[Pixel coordinate grounding data]

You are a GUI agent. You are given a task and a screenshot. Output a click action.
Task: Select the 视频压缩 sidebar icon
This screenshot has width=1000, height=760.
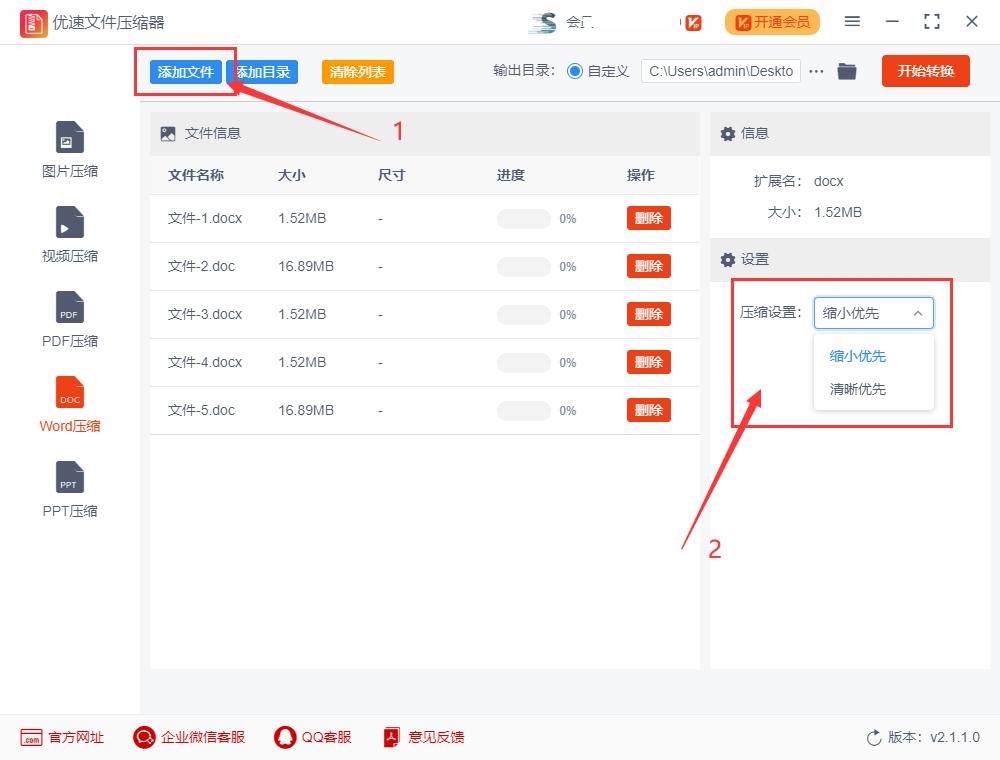pyautogui.click(x=68, y=233)
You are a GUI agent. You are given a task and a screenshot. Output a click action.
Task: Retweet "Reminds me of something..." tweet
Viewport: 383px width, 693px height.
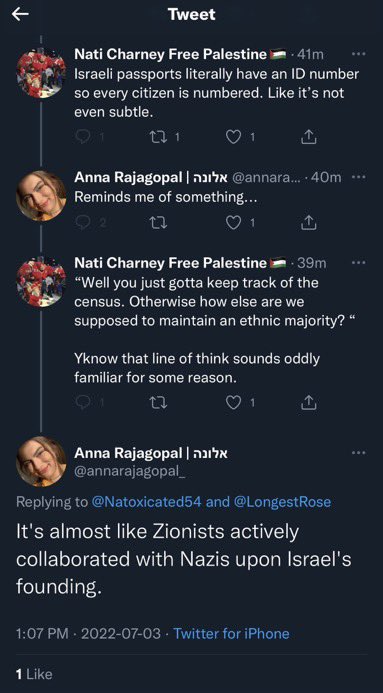[x=157, y=224]

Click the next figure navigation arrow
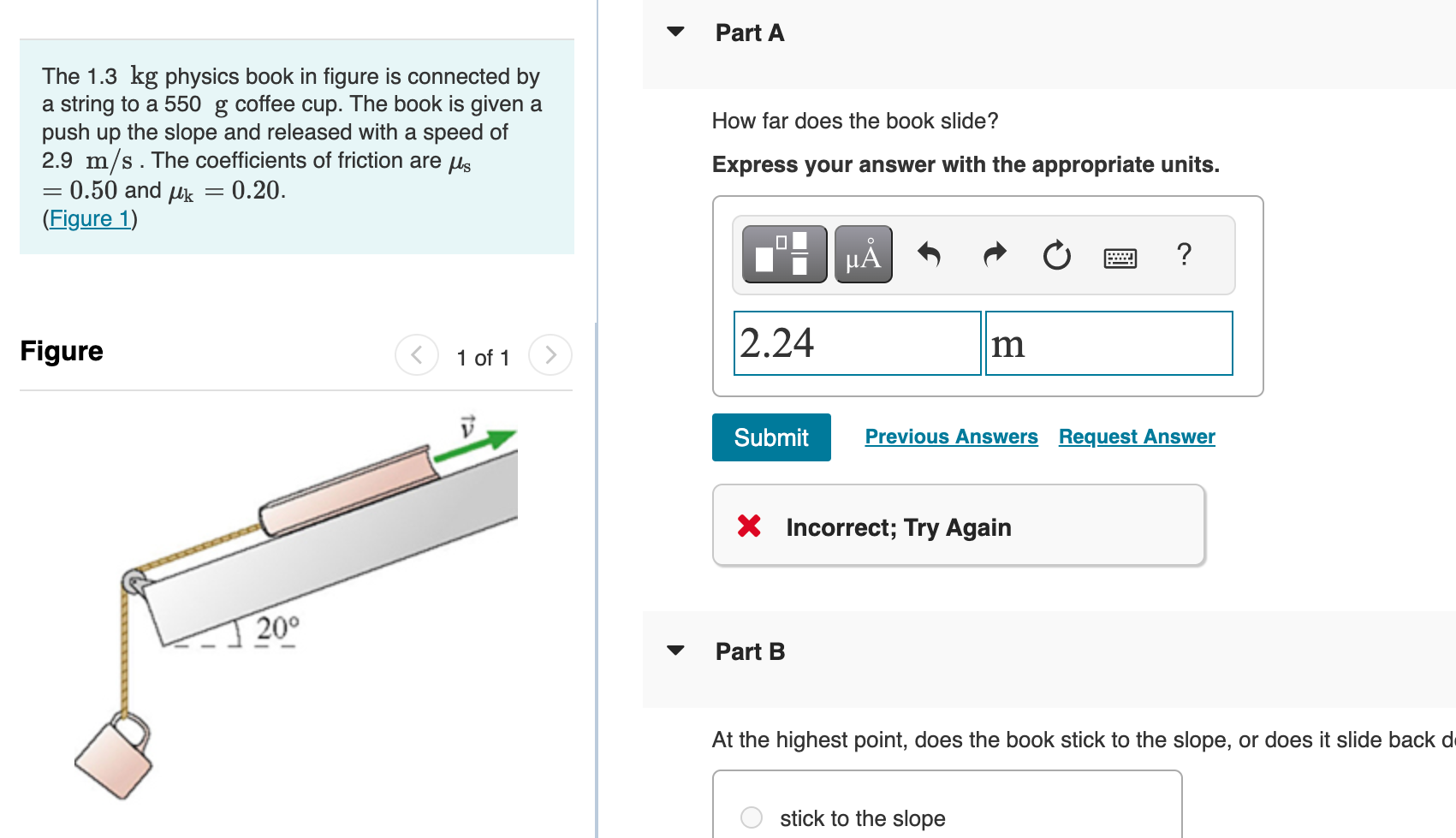(550, 354)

▶ **PROBLEM**
Would you print all of the entries exactly, omitting any image?

▶ **TASK RESULT**
You are a GUI agent. You are given a task and a screenshot. Output a click action.
Task: Select the 视频压缩 sidebar icon
This screenshot has width=1000, height=760.
pyautogui.click(x=68, y=233)
You are a GUI agent. You are given a task and a screenshot. Output a click action.
Task: Retweet "Reminds me of something..." tweet
Viewport: 383px width, 693px height.
[x=157, y=224]

Click the next figure navigation arrow
(550, 354)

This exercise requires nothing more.